2.5. In Vivo Therapeutic Efficacy of FAST‐CRISPR Nanoparticles for Tumor Suppression
To assess the translational therapeutic potential of FAST‐CRISPR nanoparticles, we evaluated their anti‐cancer efficacy through CINDELA RNP delivery in vivo using HCT‐116 xenograft tumor model established in immunodeficient nude mice. When tumor volumes reached approximately 80 mm3, mice received daily intratumoral injections of either T@FAST‐CRISPR, NT@FAST‐CRISPR nanoparticles, or phosphate‐buffered saline (PBS) alone as a control. Treatments were continued for 12 consecutive days, and both body weights and tumor volumes were monitored throughout the study period.

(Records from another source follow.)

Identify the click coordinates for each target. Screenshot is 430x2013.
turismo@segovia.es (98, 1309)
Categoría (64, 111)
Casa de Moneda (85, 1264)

Upon treatment with T@FAST‐CRISPR nanoparticles, significant suppression of tumor growth was observed while other groups exhibited continuous tumor progression (Figure 6a). The potent anti‐cancer effect was further confirmed at day 14 through direct assessment of harvested tumor weight and size (Figure 6b,c). To verify the mechanism underlying the observed tumor suppression, tumor tissues were further analyzed by immunohistochemistry staining with γH2AX for DNA DSB, Caspase, and TUNEL assay for apoptotic cell death (Figure 6d; Figure S10a). The T@FAST‐CRISPR nanoparticles‐treated tumors exhibited significantly elevated levels of staining for γH2AX (Figure 6e), TUNEL (Figure 6f), and Caspase (Figure S10b), confirming successful induction of extensive genomic DNA damage followed by apoptosis within treated tumor tissues. These results aligned with the in vitro findings and support a robust mechanism of action in which rapid and efficient delivery of CINDELA RNPs by FAST‐CRISPR nanoparticles drives targeted genomic damage and apoptotic cell death. Importantly, daily administration of FAST‐CRISPR nanoparticles did not produce observable systemic toxicity, as indicated by stable body weights in all treated mice throughout the treatment duration (Figure S11). This highlights the inherent biocompatibility and minimal toxicity of the FAST‐CRISPR nanoparticle formulation, which was even more favorable than that of LNPs, likely resulting from its endocytosis‐independent, membrane fusion‐based delivery pathway that circumvents inflammatory and cytotoxic responses associated with endosomal disruption.
FIGURE 6.

Suppressing tumor growth with DNA‐damaging RNP delivery in vivo xenograft model. (a) Tumor volume tracking upon daily intratumoral injections of PBS or FAST‐CRISPR nanoparticles loaded with either target RNP (T@FAST‐CRISPR) or non‐target RNP (NT@FAST‐CRISPR). (n = 6 for PBS and n = 5 for other groups). (b) Harvested tumor weight and (c) photographs obtained at 14 days post‐treatment with PBS, T@FAST‐CRISPR (denoted as T), and NT@FAST‐CRISPR (denoted as NT). Scale bar: 1 cm. Note that FAST‐CRISPR nanoparticles contain DiD dye to visualize successful intratumoral injection, thus the tumor tissues appear to be greenish color. (d) Immunohistochemical staining of γH2AX (DNA damage marker) and TUNEL (apoptosis marker) on hematoxylin‐stained tumor tissues: Nucleus (blue), γH2AX or TUNEL (brown). Inset: Whole tissue section images of tumors, where 1 mm x 1 mm white box indicating location of the magnified images. Scale bar: 200 µm. (e and f) Staining positive area in whole area of tumor tissue sections. Data represented as mean ± standard deviation and statistically analyzed via two‐way ANOVA for (a) and one‐way ANOVA for (b, e, f) and Tukey's post hoc test for both; ns, not significant; * p < 0.05; ** p < 0.01; **** p < 0.0001.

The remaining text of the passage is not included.